◆ Exercise instructions
What comes next in the syllabus for the course on images of eroticism? Continue it from its last sentence.

◆ Text extract
Image (above) from Jerzy Skolimowski, Deep End (1970)
HUM 390 | IMAGES OF EROTICISM
Fully Online via iLearn
Dr. Rob Thomas
Email: theory at sfsu dot edu
Office Hour: via email or iLearn or via Zoom video conferencing by appointment.
This course meets the following requirements : Upper Division UD-C: Arts and/or Humanities, SF State Studies: Global Perspectives, GE Segment 3
COURSE DESCRIPTION
This course is a critical study of the relations between eroticism and forms of human expression, including that form of expression we have come to name “pornography.”
The historical formation of the concept of “pornography,” including its relation to modernism/modernity, will be foundational for this course. Equally foundational will be those works that seek to simultaneously challenge and re-conceptualize this concept of pornography (e.g. In the Realm of the Senses, Bijou). We will consider important theoretical texts (Foucault, Williams, Kendrick, Nash, Agamben, Preciado), historically censored films, recent hard-core art films (9 Songs), alt porn (Neu Wave Hookers—optional in Summer 2018), 1970’s narrative porn (Sex World), and narrative films that deal with issues pertaining to the social construction of sex and gender in a patriarchal, capitalist society (Deep End). We will read recent work from feminist, black, and trans theorists in the cutting-edge field of porn studies: Paul Preciado’s Pornotopia: An Essay on Playboys Architecture and Biopolitics, Jennifer C. Nash’s The Black Body in Ecstasy: Reading Race, Reading Pornography, and Linda Williams’ Screening Sex, the latter of which will serve as an anchoring text for the class.
In addition to our work on the history of pornography, we will think pornography as a genre of film (i.e. a form of expression that makes use of cinematic and social conventions). Genre films (which are probably the majority of the films that you see) are those that feature scenes you have seen so many times before, in so many different ways, that you expect to see them again and again depending on the type or genre of film (western, zombie, porn, action, etc.). Genre films don’t just employ cinematic conventions, they also teach us about social conventions, and pornography is no exception (this is particularly true with regard to constructions of gender and sexuality). Students will gain foundations for critically thinking about obscenity, pornography, and sexuality, as well as the ability to think about and analyze “hard-core” films as a genre. This will enable us to look at the social conventions surrounding sexuality and gender expressed in these works. Students will learn to think critically about various aspects of pornography, censorship, obscenity, sexuality, desire, gender, feminism, gay and lesbian sexuality, sadomasochism, and other subjects in a cross-cultural and comparative historical framework. Throughout this course we will endeavor to think our relation to these subjects in the context of the historical present. Please be aware that my courses typically build over time. If you do not read the assigned readings, if you don’t take notes, if you are not otherwise engaged with what we are covering, you will likely do poorly in the class.

◆ Records shown
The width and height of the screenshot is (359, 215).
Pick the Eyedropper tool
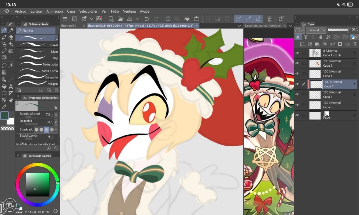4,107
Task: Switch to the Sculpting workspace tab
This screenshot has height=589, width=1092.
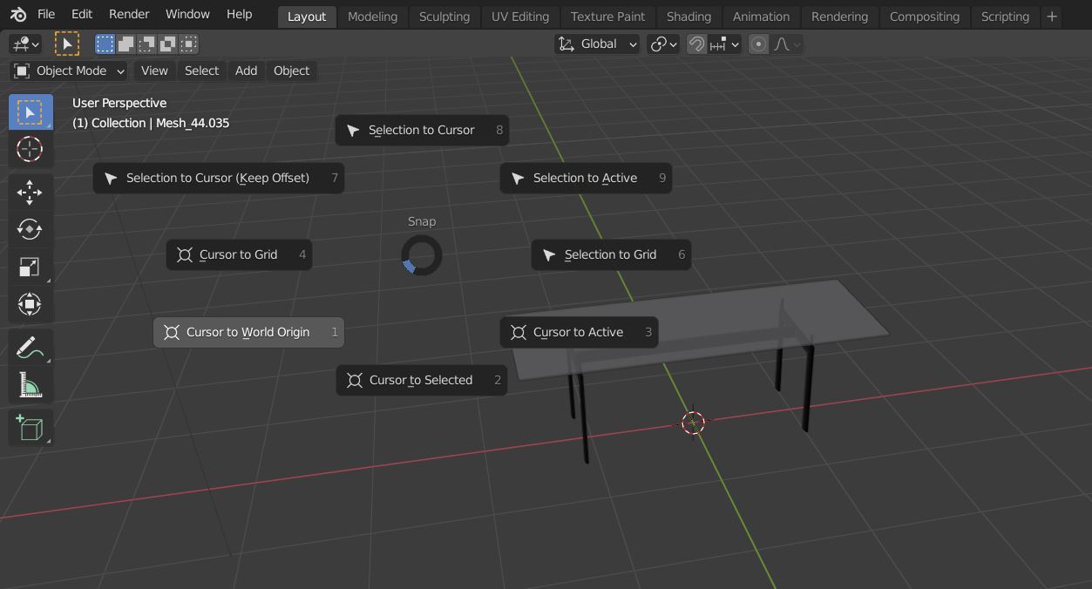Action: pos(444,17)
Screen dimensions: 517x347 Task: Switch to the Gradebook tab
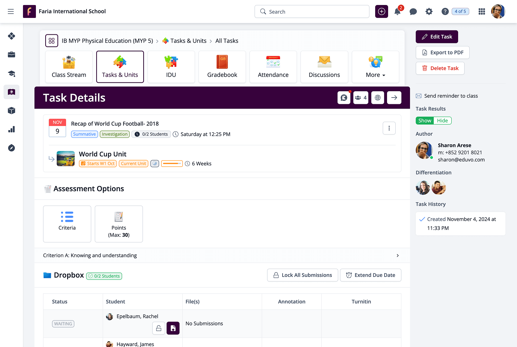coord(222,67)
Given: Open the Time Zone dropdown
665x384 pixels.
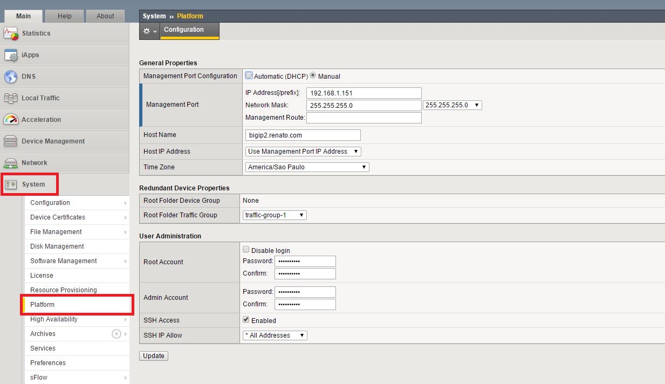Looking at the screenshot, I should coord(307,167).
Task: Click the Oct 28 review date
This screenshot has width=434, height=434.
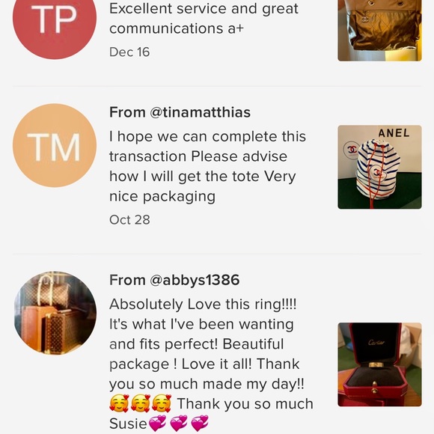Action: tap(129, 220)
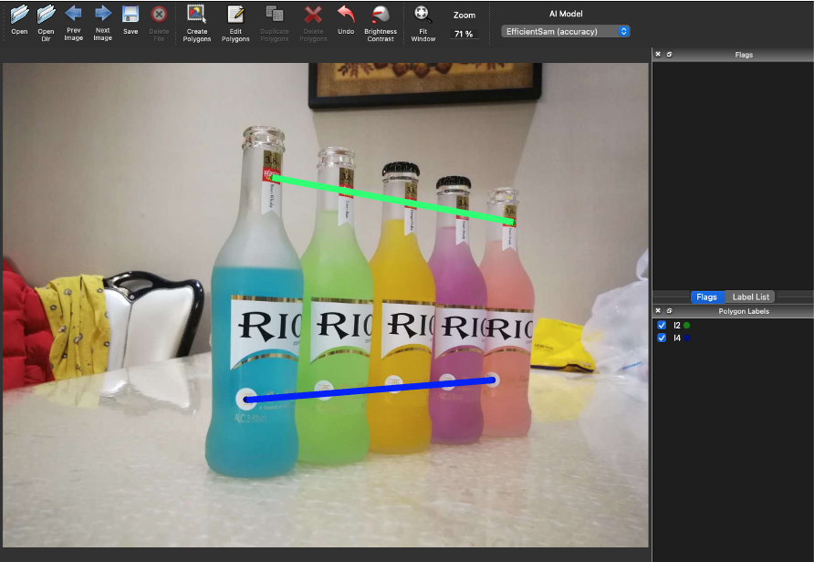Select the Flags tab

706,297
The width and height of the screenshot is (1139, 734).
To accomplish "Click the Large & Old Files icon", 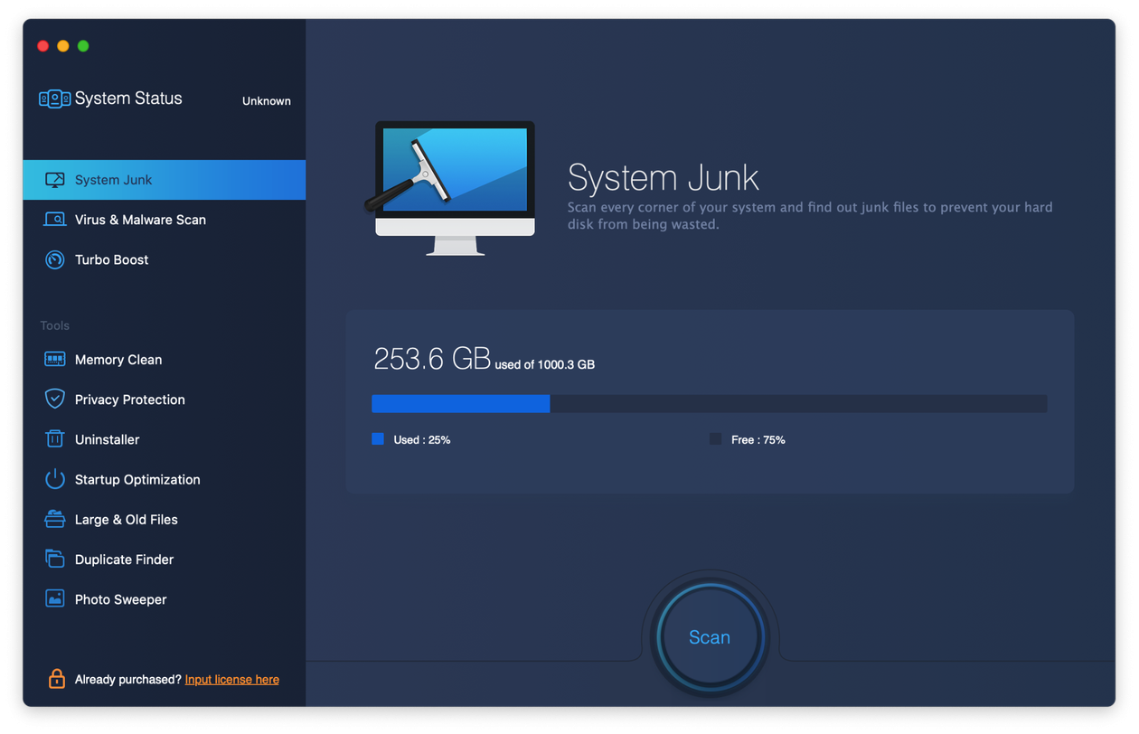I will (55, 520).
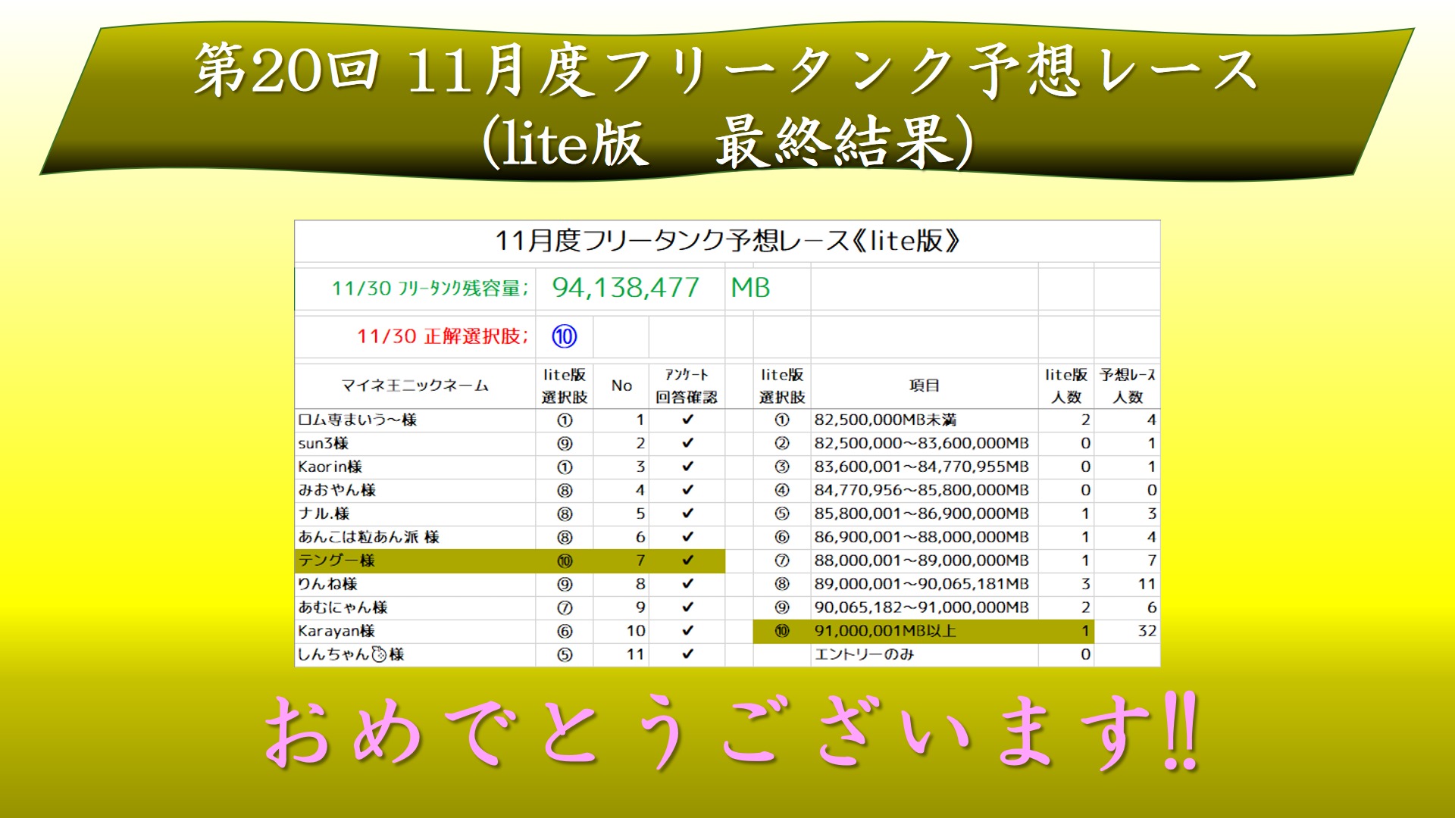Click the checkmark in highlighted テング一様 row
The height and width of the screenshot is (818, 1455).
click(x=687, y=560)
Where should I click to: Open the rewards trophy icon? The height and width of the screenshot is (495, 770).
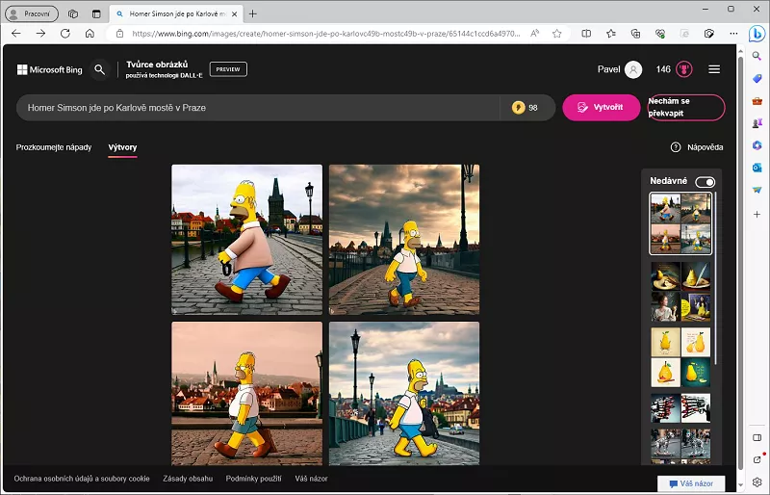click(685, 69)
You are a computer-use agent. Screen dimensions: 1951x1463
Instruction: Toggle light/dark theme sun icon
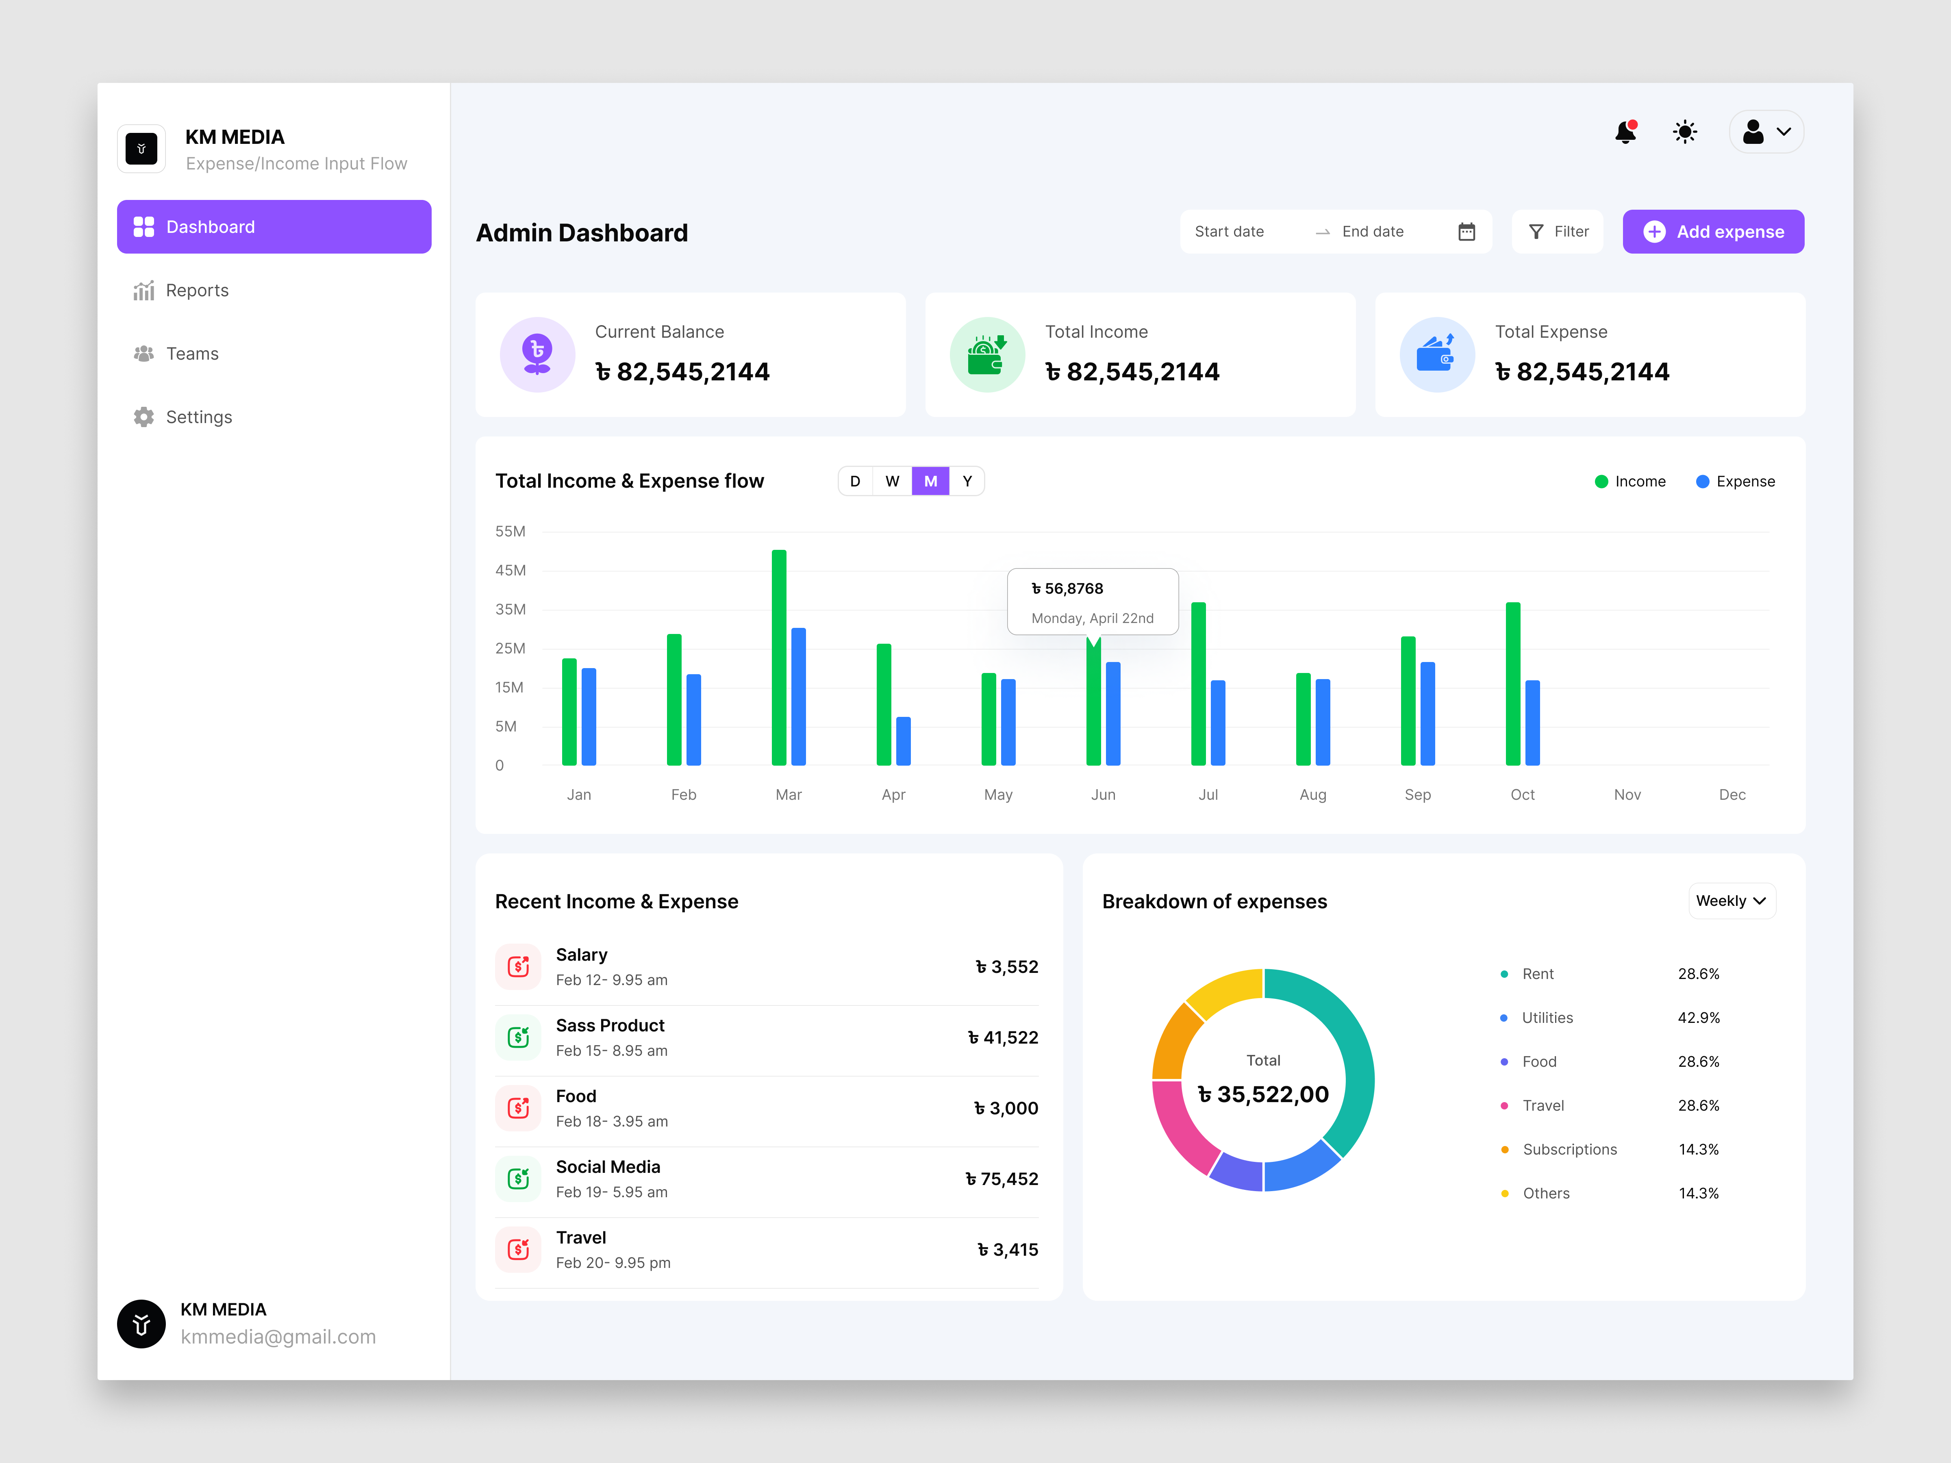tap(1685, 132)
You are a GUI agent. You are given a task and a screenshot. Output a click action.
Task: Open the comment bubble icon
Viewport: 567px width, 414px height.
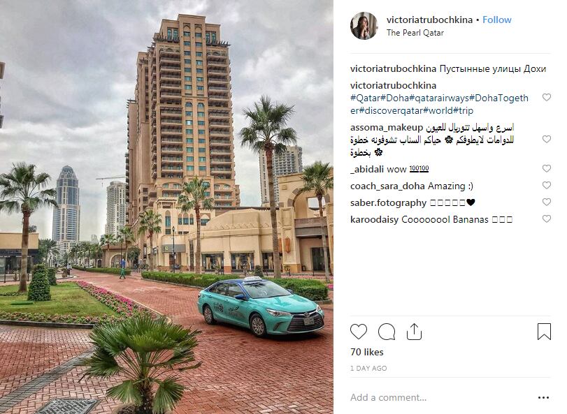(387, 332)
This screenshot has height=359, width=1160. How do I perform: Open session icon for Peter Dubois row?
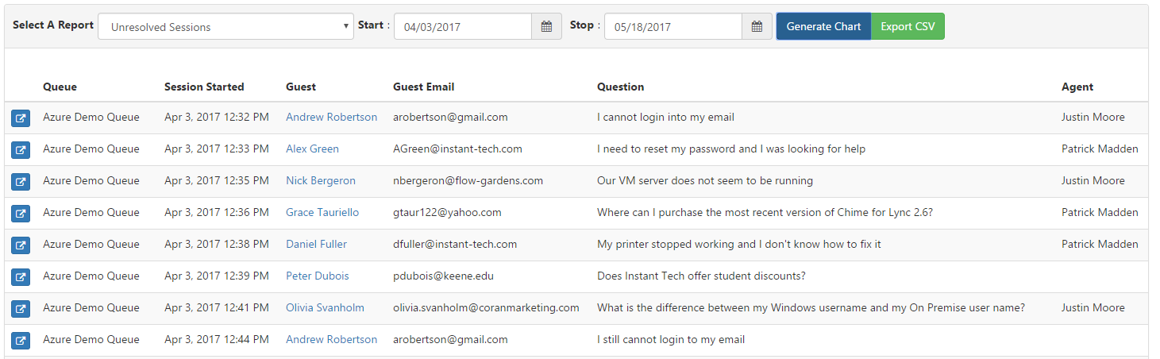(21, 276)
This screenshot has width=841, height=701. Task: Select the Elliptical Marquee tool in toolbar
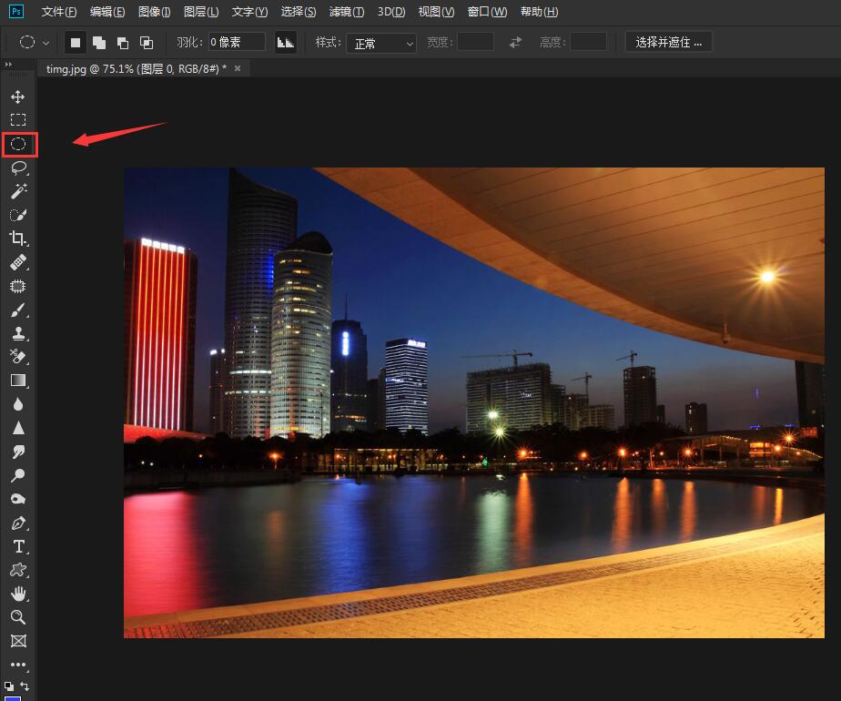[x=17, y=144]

◆ Exercise result
While we are doing some really cool things in this course, this is still a challenging class. Please don’t take it if you have no interest in doing this work. Above all, we are not looking at forms of sexual expression to get people “off” but to analyze them critically. Many of the films and artworks we will look at will be graphic and sexually explicit, including hard-core images of sexual acts. Some of the works we study have been banned and/or heavily censored. The social reaction against these works of sexual expression and the social taboos associated with them will form a part of our critical study. While we will all have strong reactions to some of these works of expression, we will endeavor to think critically about them. This means going beyond the level of binary reaction. Including reflecting on some of our own immediate responses to these works. It is not just that some of these films will shock us that is important to our study, but what that shock is meant to do (critically). In other words, how it is that these forms of expression have the ability to make us think.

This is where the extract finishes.